Kick Out the Sports!
by Bob Cook
Bob Cook's weekly ruminations on sports appear Mondays in Flak.
Isaac Newton taught us that for every action, there is an equal and opposite reaction. Newton's third law, it appears, applies to youth sports as well as physics. Thanks to general obnoxiousness by violent, overbearing parents and their venal offspring, we now have leagues banning a tradition almost as longstanding and revered as sticking
the worst fielder in right field. That tradition is infield chatter.
Like many so-called reforms, the banning of infield chatter is sold as something that must be done for the sake of the children. If you played don't have children playing youth baseball, you may not know this is going on. I learned of it about midway through a parents' meeting for my 6-year-old son's baseball league.
About midway through the meeting, a league official asked us to pull out an orange sheet of paper. On it were the rules of decorum and sportsmanship for players and parents alike, and the official read them to us: "We will refrain from any abusive behavior such as insulting, belittling, negative cheering or physically abusing others."
Fair enough. Youth sports-related idiocy reaches the police blotter so often, you'd think that instead of beginning with a ceremonial first pitch, games would begin with a ceremonial punch. I mentally applauded the vigilance of my son's league for doing whatever it took to create a positive atmosphere for young and impressionable players.
And then, the official expanded upon what was on the sheet: "No negative cheering also means, no 'Hey batter, batter!'"
Suddenly, my mental applause because mental booing. You mean this league bans infield chatter? You mean, "we want a batter, not a broken ladder" is considered a crime equal to some foul-mouthed parent threatening to beat up an umpire?
My son's league is not alone. The national offices of PONY Baseball and Softball, with which my son's league is affiliated, and Little League baseball do not explicitly ban the shouting of "we want a pitcher, not a belly-itcher." However, an indeterminate number of leagues across the country are quieting infield chatter and its cousin, bench jockeying, in the interests of protecting the fragile and developing egos of players, as well as defusing the fragile and developing rage of some parents. These misinformed leagues obviously have not considered the benefits of infield chatter.
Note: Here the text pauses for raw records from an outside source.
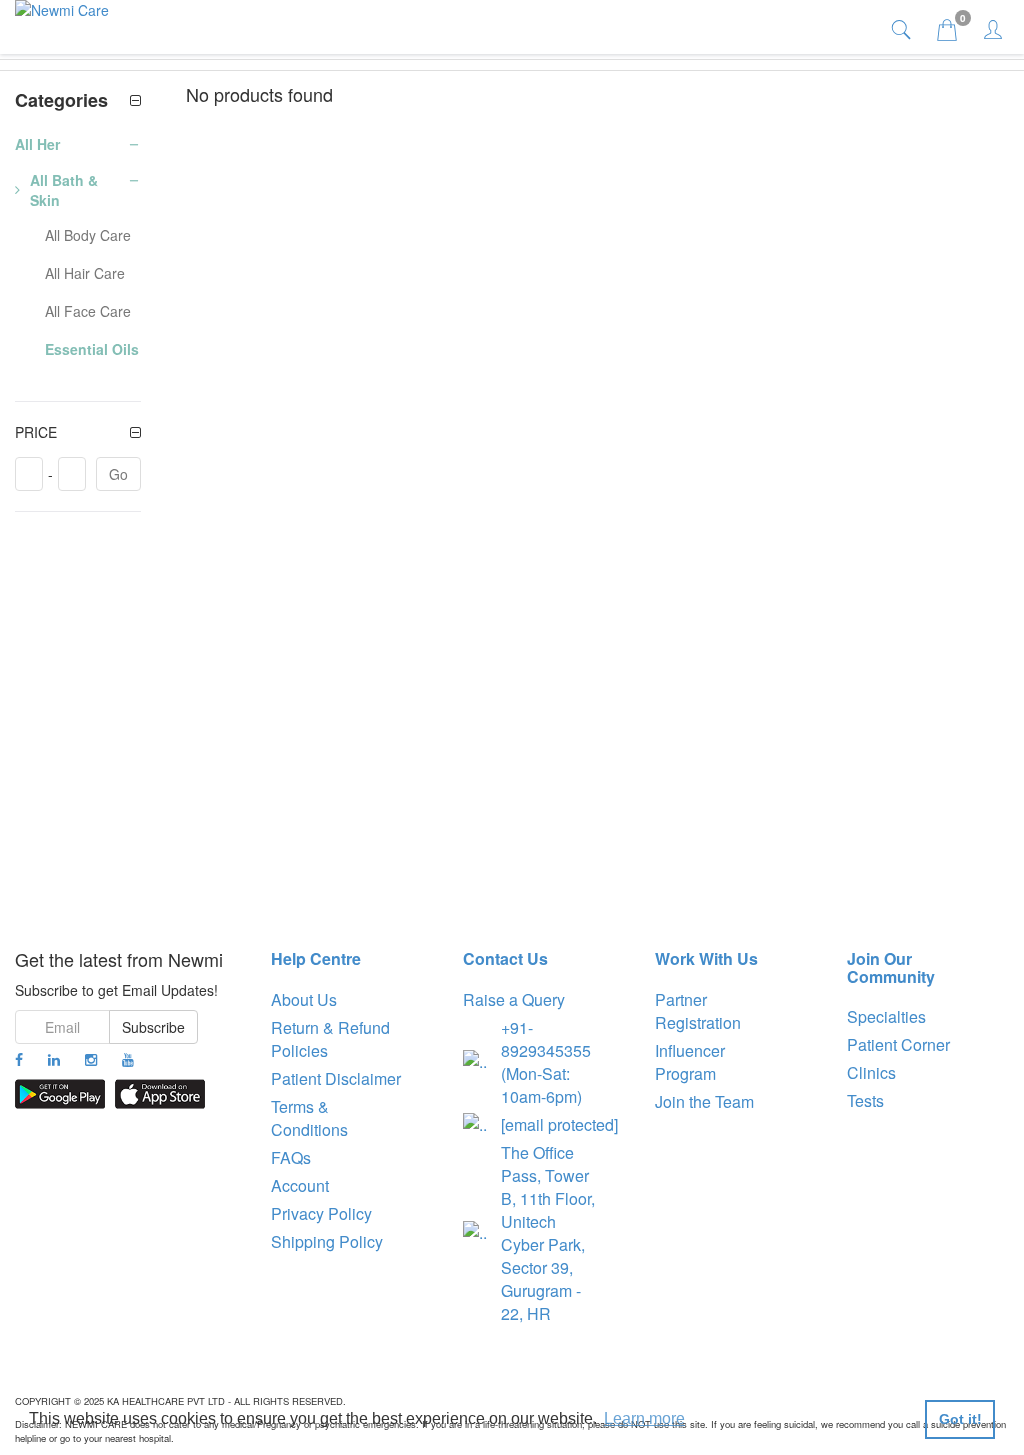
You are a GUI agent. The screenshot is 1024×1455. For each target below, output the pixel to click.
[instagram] (91, 1059)
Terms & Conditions (309, 1118)
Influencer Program (690, 1062)
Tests (865, 1100)
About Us (304, 999)
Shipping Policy (327, 1241)
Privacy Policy (321, 1213)
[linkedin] (54, 1059)
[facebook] (19, 1059)
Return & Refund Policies (330, 1039)
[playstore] (60, 1094)
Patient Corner (898, 1044)
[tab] (903, 28)
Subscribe (153, 1027)
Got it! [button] (960, 1419)
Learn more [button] (644, 1418)
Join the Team (704, 1101)
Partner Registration (698, 1011)
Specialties (886, 1016)
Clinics (871, 1072)
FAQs (291, 1157)
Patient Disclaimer (336, 1078)
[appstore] (160, 1094)
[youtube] (128, 1059)
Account (300, 1185)
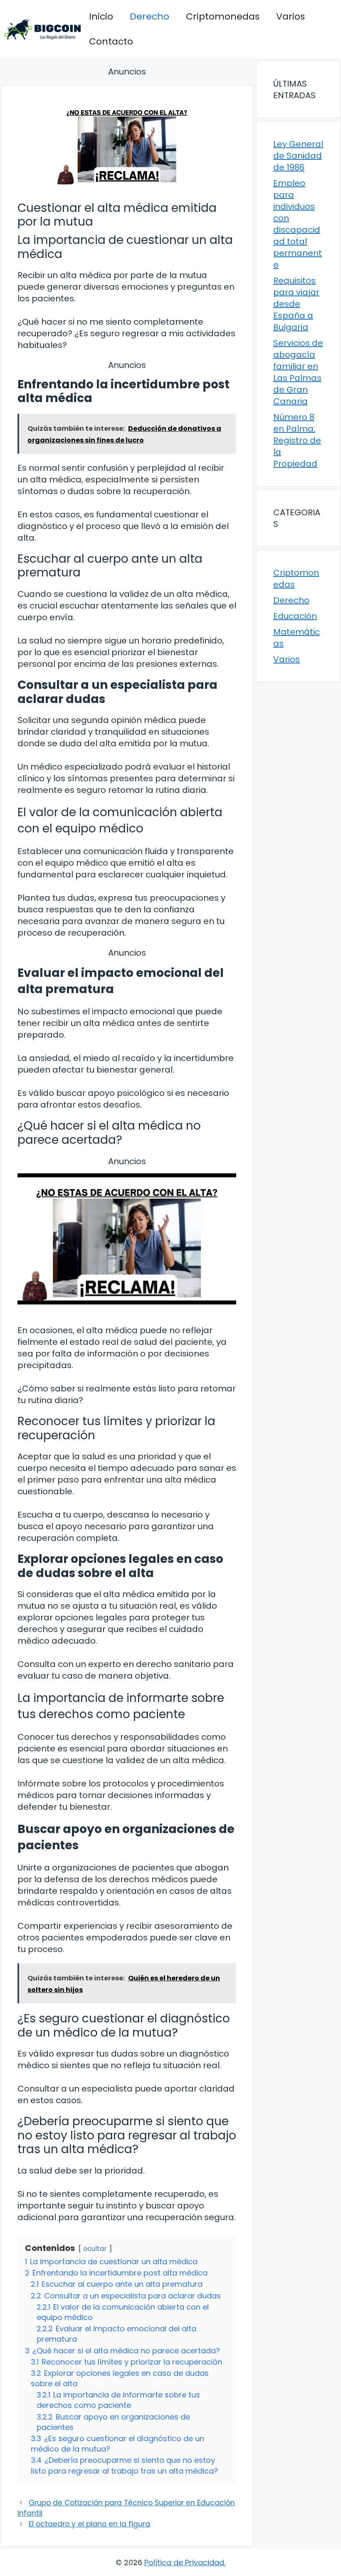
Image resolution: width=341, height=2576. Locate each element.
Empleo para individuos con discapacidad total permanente (297, 224)
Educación (295, 616)
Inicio (101, 16)
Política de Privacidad (184, 2562)
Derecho (149, 16)
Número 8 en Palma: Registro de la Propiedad (297, 440)
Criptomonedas (222, 16)
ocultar (95, 2248)
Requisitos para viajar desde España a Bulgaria (296, 304)
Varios (290, 16)
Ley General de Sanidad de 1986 (298, 155)
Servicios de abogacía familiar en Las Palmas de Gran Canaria (298, 372)
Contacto (111, 41)
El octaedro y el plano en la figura (89, 2524)
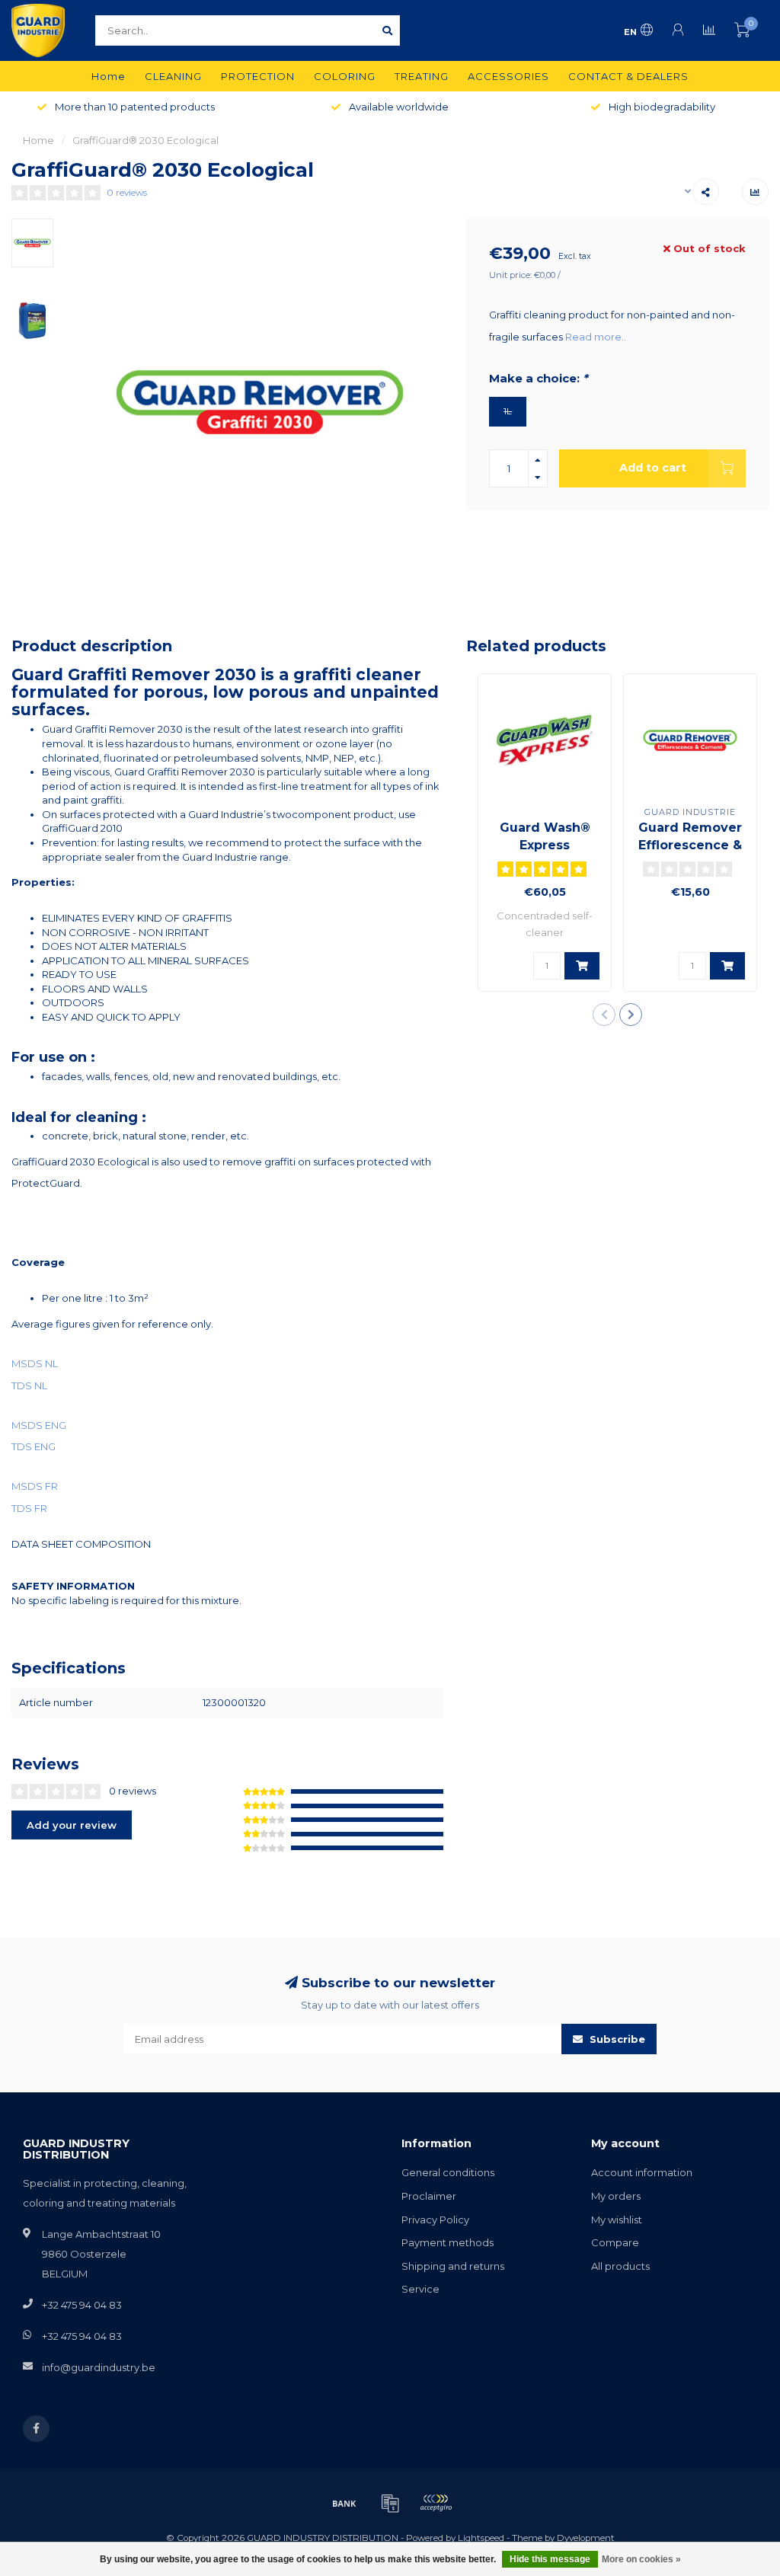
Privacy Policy (435, 2219)
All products (620, 2266)
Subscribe (616, 2039)
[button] (604, 1014)
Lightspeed (481, 2538)
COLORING (345, 76)
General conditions (447, 2172)
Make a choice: (538, 378)
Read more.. (595, 337)
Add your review (72, 1825)
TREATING (422, 76)
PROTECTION (258, 76)
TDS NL (29, 1385)
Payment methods (447, 2242)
First, chatter keeps kids' heads in the game. On my son's team, composed of 6, 7 and 8-year-olds, I've seen players distracted by airplanes flying overhead, an ice cream truck in a nearby parking lot and the unmistakable yawn of a blade of grass as it grows. Baseball is not a game for those with short attention spans, and if the kids are watching the batter and yelling at him to "sa-WINNGGGGG," at least they're paying attention, which
is half the battle in coaching children.
Also, I learned in my youth baseball days that if you're annoying enough in your bench chatter, your coach will put you in the game just so he doesn't have to listen to you anymore. My technique, circa 1981, was singing Styx' Paradise Theater album, song by song, in order. I ended up becoming a starter, I think, because my coach would rather have had me botch a grounder than hear my 11-year-old self break out another rendition of The Best of
Times."
Another case for infield chatter is that it imparts important life lessons that can
be drawn upon in adulthood which is what many coaches say organized sports are supposed to do, right? Someday these little ballplayers will be making sales presentations. And when they do, they'll know that rivals are rooting for them to fail, that the potential clients are looking for reasons not to buy from them, and that the failure of their presentation could bring ruin to their company. If you heard "Hey batter, batter!" as a kid and learned to block it out, you'll be ready as an adult to face these pressure situations. If you didn't, you'll grow up to
"sa-WINNGGGGG" when you shouldn't.
We shouldn't worry so much that infield chatter will scar the sensitive souls of our children. Have you heard their toys and games? A popular baseball computer game is a constant stream of mocking chatter. There's a
bowling set with pins that laugh at you until you knock them down, and a soccer set in which the goal trash-talks you until you score.
Such familiarity with chatter may explain why my son's team, and others in his
league, have gone all Henry David Thoreau on the no-negative-cheering rule. The kids chatter, the batter hears it, and no one seems worse for wear. In fact, you could say Newton's third law is at work here, too if a popular form of cheering is banned, then the equal and opposite reaction would be a rebellion. Unless another reaction comes in the form of some sort of chatter police, I expect we'll hear the sounds of infield chatter for a long time.